Vitórias em Copas do Mundo, Olimpíadas, Libertadores, são inúmeras as narrações marcantes de Cleber Machado na televisão. Um momento de sua carreira, porém, sempre é lembrado e não exatamente por uma vitória. O histórico GP da Áustria de 2002, quando Rubens Barrichello deixou Michael Schumacher ficar com a primeira posição, entregando a primeira posição nos metros finais, por ordem da Ferrari, ficou cravado na vida do narrador da TV Globo.

Convidado especial da rádio Jovem Pan neste domingo (31), Cleber recordou a narração da derrota de Barrichello e destacou a espontaneidade do “hoje não, hoje não, hoje sim”, frase que até hoje é lembrada por todos.

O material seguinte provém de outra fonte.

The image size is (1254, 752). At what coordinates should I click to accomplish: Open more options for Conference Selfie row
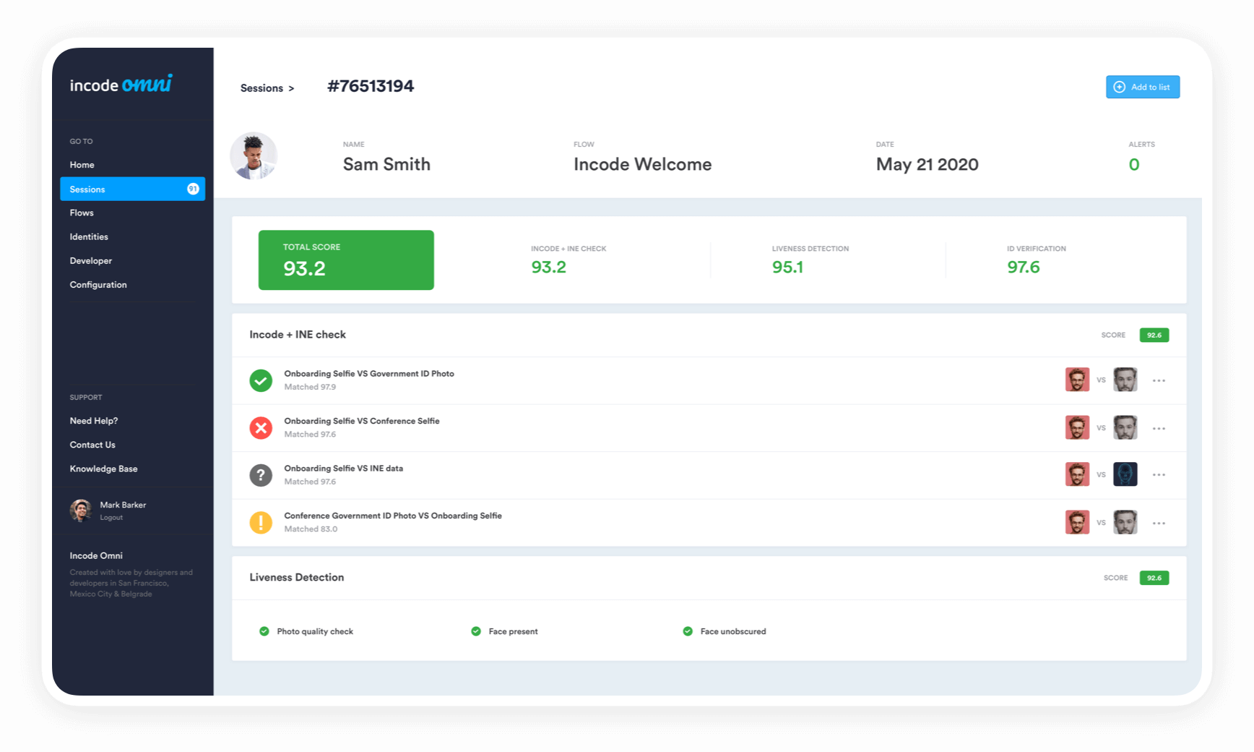(1159, 429)
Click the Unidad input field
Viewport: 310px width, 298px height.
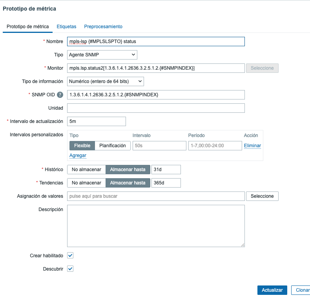pyautogui.click(x=156, y=108)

“Isso ficou muito marcado. Eu nunca sei se as pessoas falam disso toda hora pensando que foi uma reação natural ou se pensam que dei uma mancada. Na verdade, foi absolutamente natural”, disse Cleber em participação no Plantão de Domingo.  

“Um ano antes aconteceu a mesma coisa também na Áustria: o Barrichello estava em segundo, o Schumacher em terceiro e a Ferrari mandou trocar. Em 2002 ele estava ganhando de ponta a ponta, no meio da corrida o Reginaldo Leme falou: ‘eu não apostaria, lembra o que aconteceu ano passado’. Falei ‘não é possível’. E resolvi apostar na vitória. Entrou na última volta, Barrichello em primeiro, eu vibrei e a sensação foi de frustração”, recordou o narrador.

“Uma cena que não sai da minha cabeça: na época, corria o Ralf Schumacher, que é irmão do Michael Schumacher, ele passou e deu uma olhada para o irmão como quem dizia ‘o que você fez, cara? O que você está fazendo aí?’, porque se tem um cara que poderia peitar a Ferrari e falar ‘não vamos fazer isso’, era o Schumacher”, completou.